:: RECORDS TO PROCESS ::
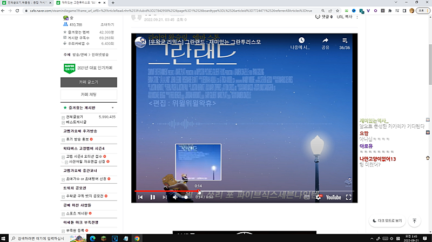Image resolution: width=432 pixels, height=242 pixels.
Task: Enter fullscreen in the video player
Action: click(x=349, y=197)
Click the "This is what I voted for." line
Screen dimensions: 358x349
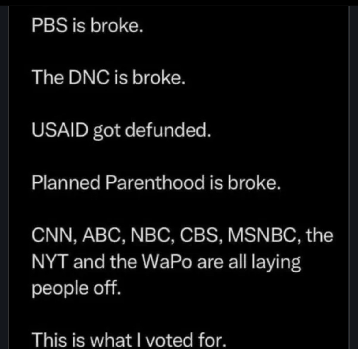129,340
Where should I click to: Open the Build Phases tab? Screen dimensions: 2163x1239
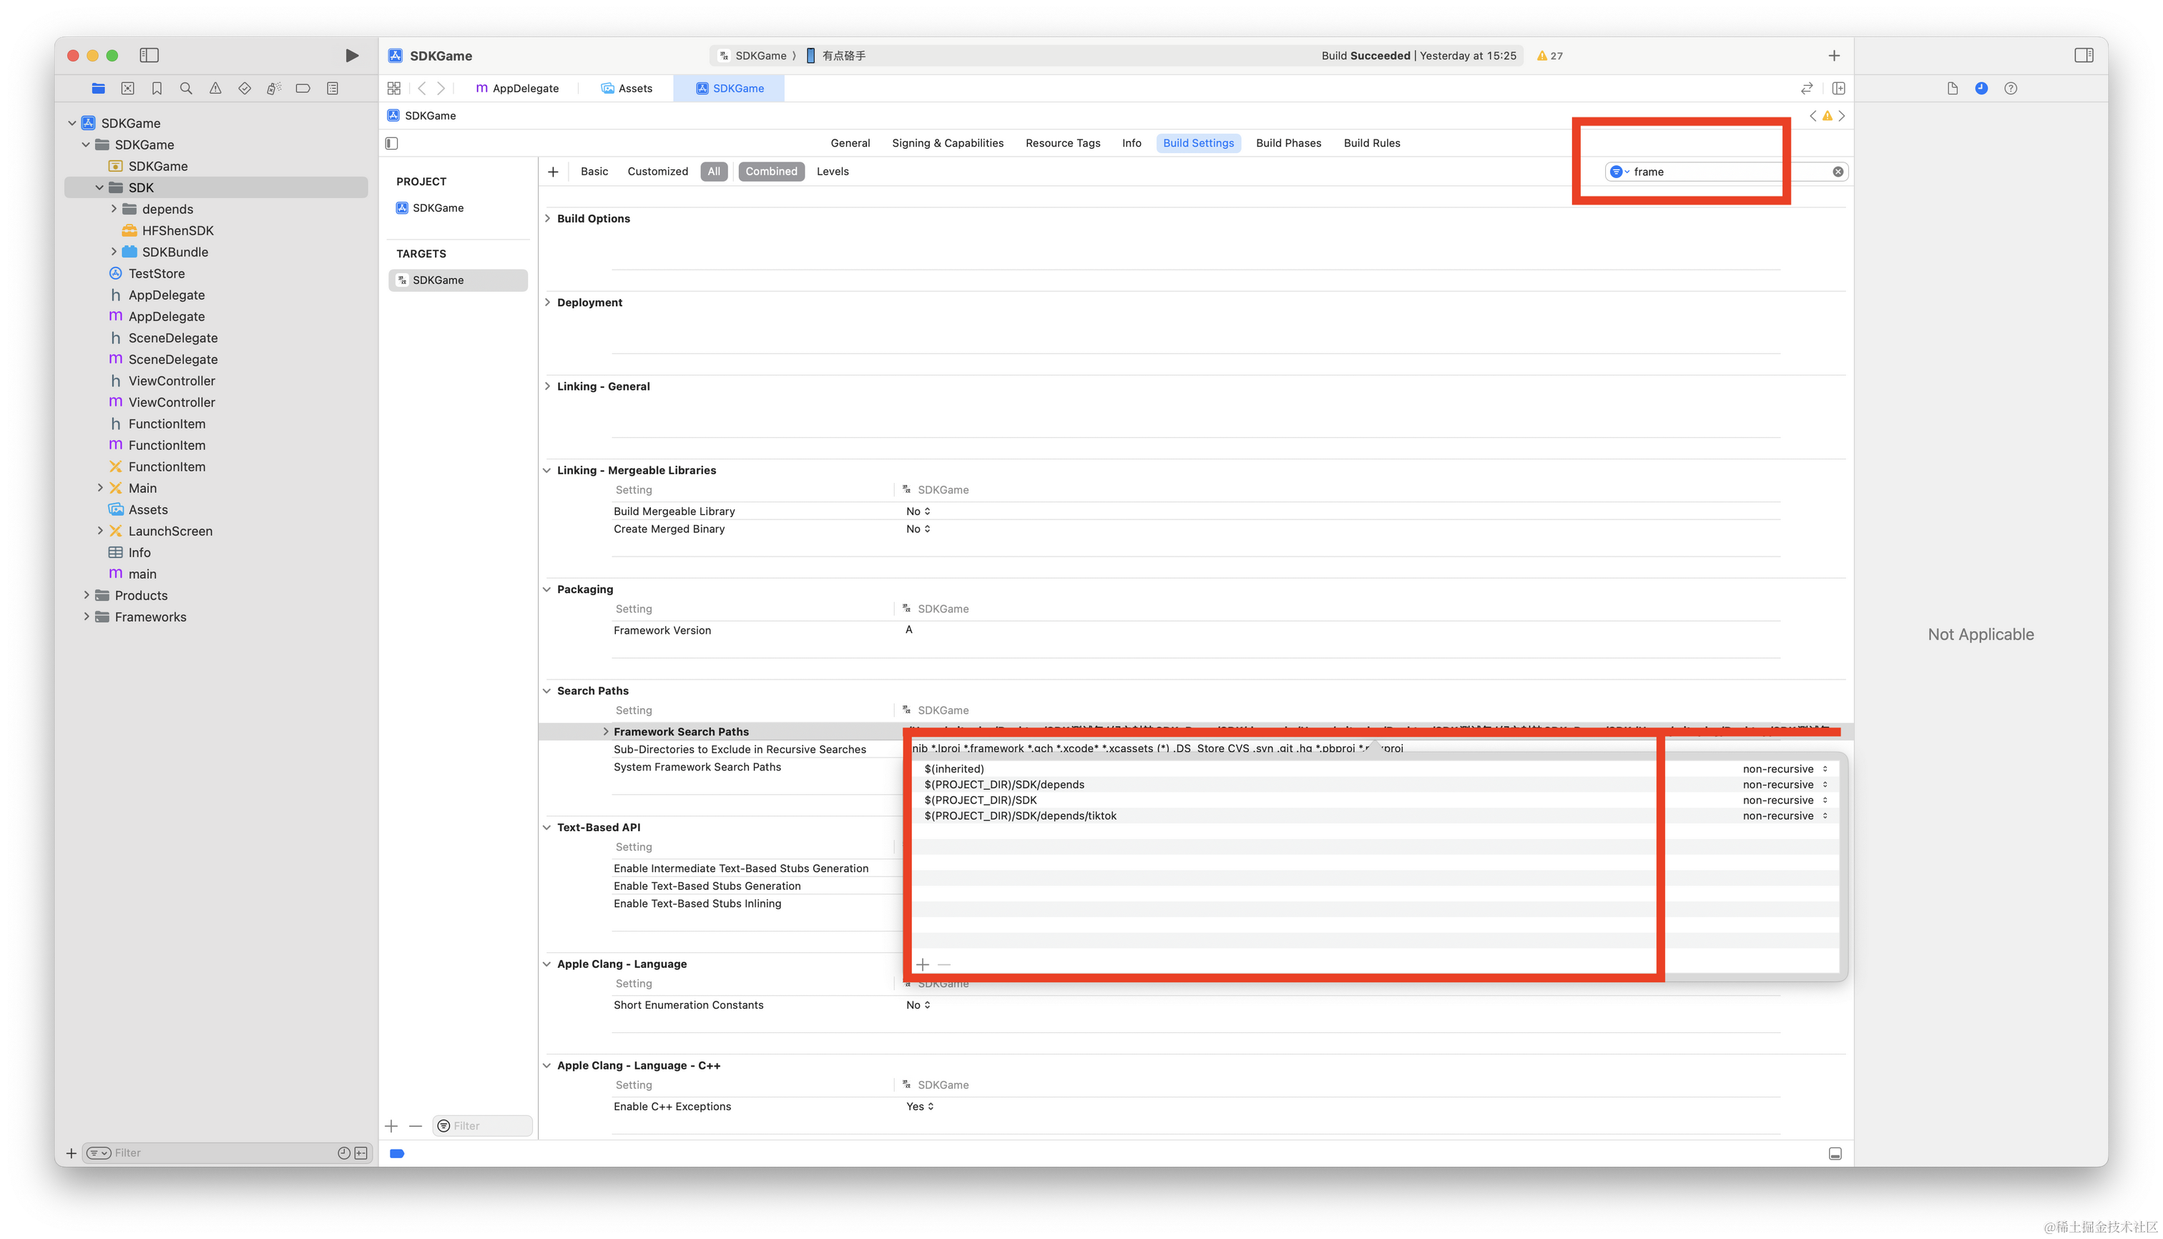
==
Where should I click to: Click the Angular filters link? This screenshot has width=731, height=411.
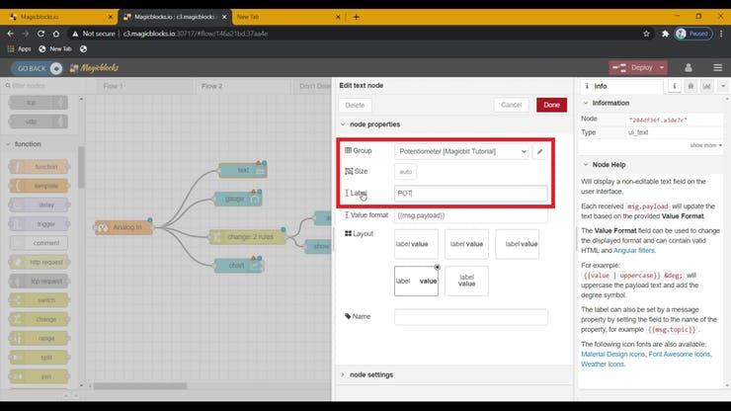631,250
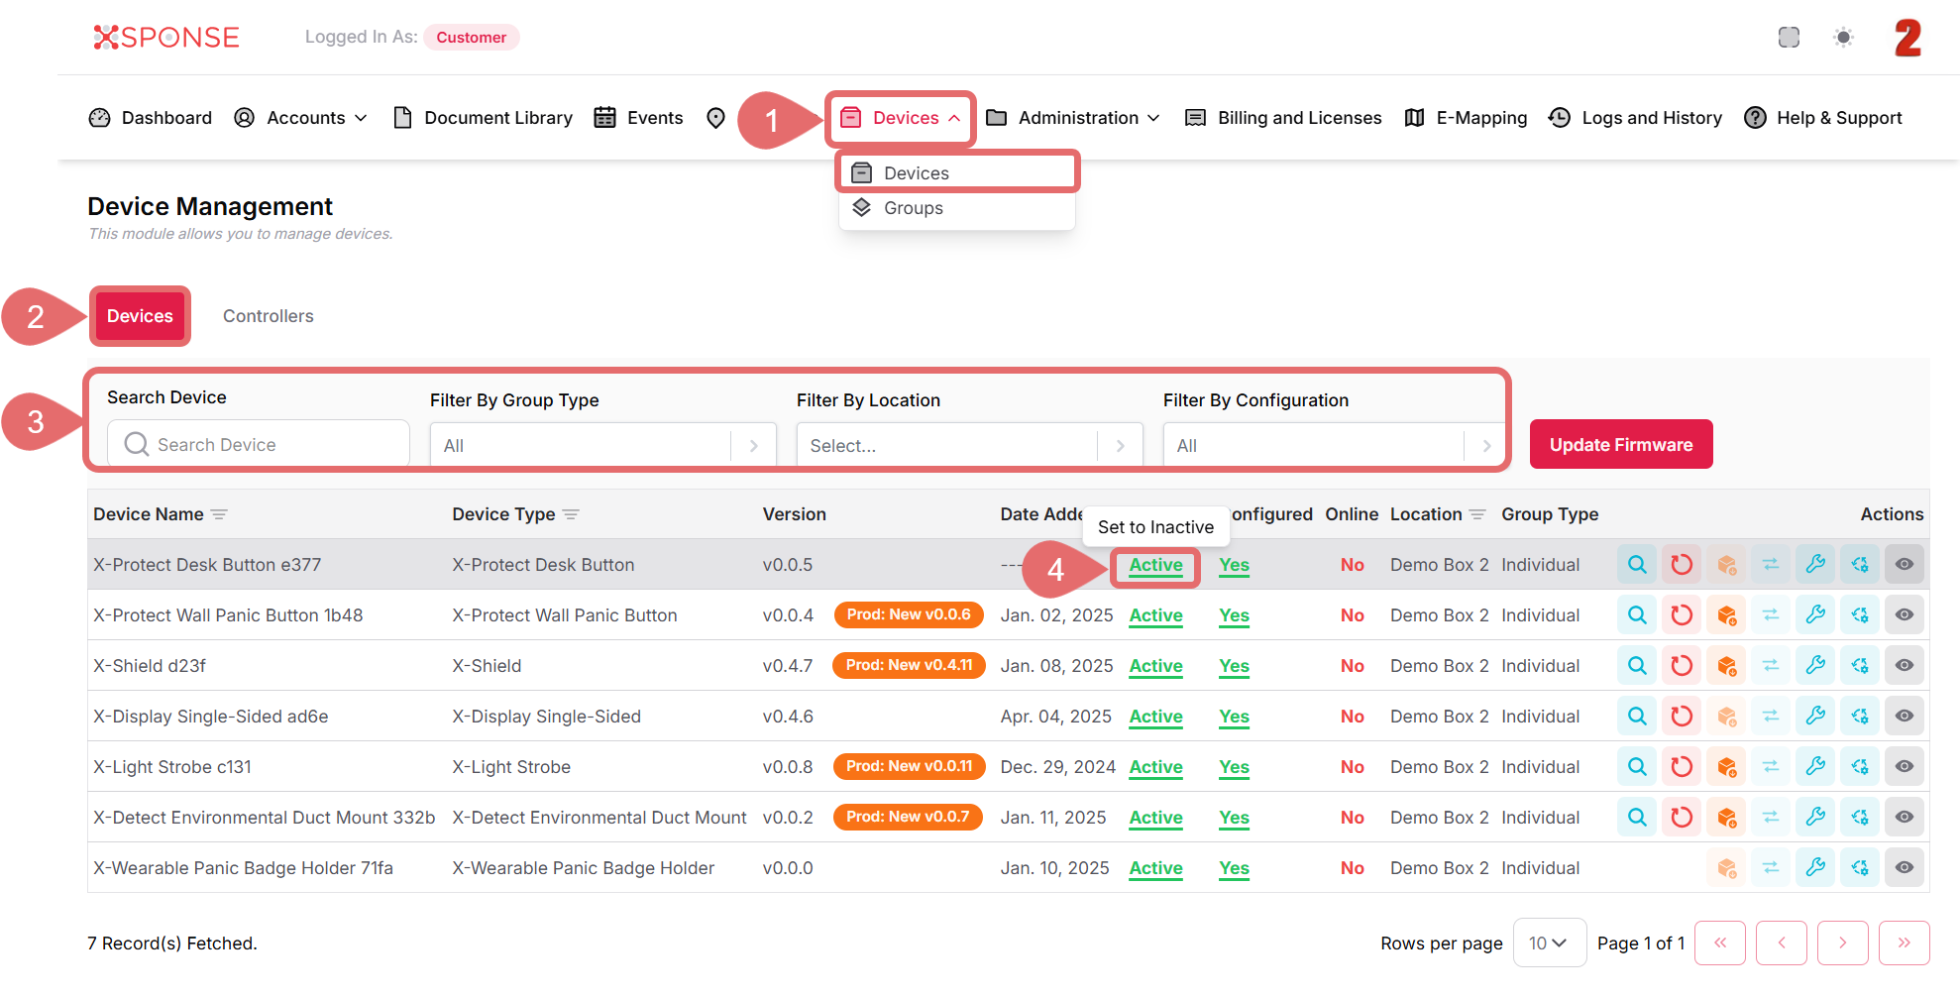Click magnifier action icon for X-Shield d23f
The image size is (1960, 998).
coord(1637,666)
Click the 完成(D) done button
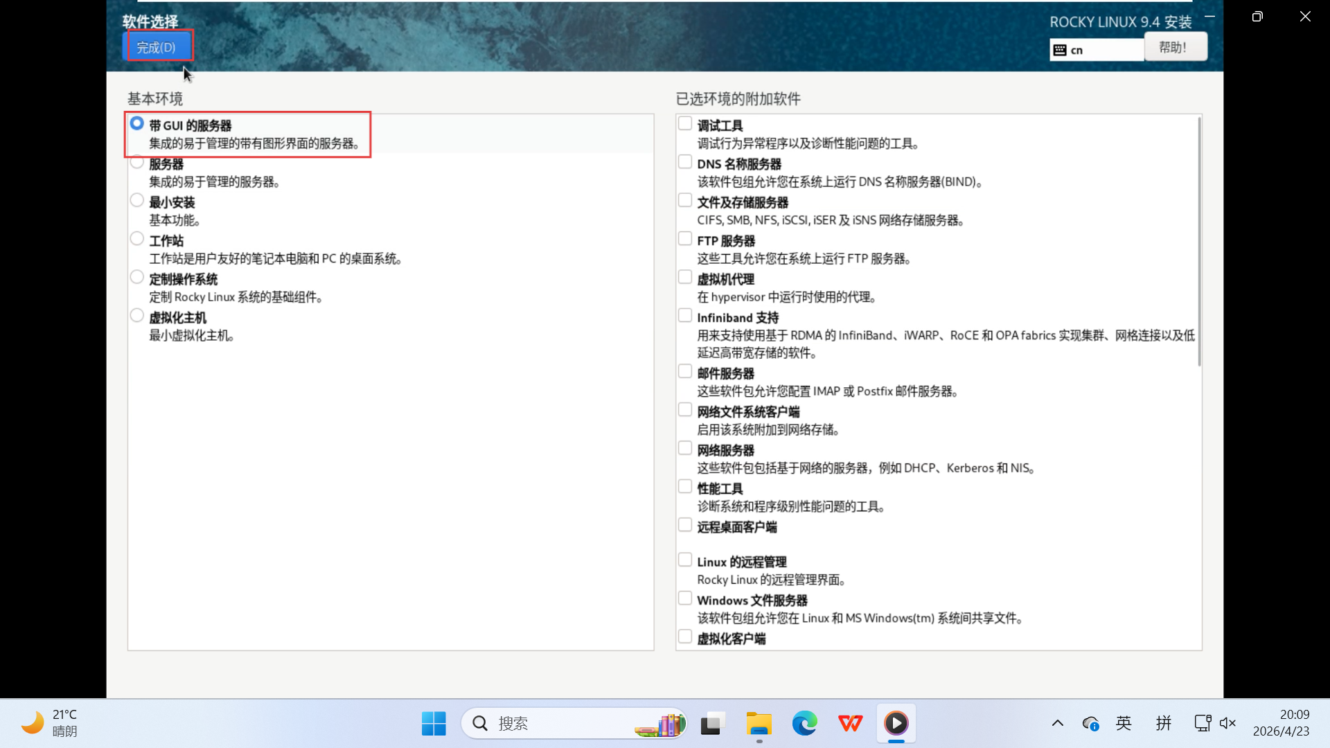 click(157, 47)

:: SHORT PROBLEM ::
Reproduce verbatim the part of the listing that opens with the line containing "Image resolution: width=432" and closes with the line containing "Where should I click to: Open", both included, without the pictures.

:: THE COMPLETED TASK ::
Image resolution: width=432 pixels, height=242 pixels.
Task: Enter fullscreen in the video player
Action: click(x=349, y=197)
Click the "This is what I voted for." line
Screen dimensions: 358x349
129,340
Where should I click to: Open the Build Phases tab? Screen dimensions: 2163x1239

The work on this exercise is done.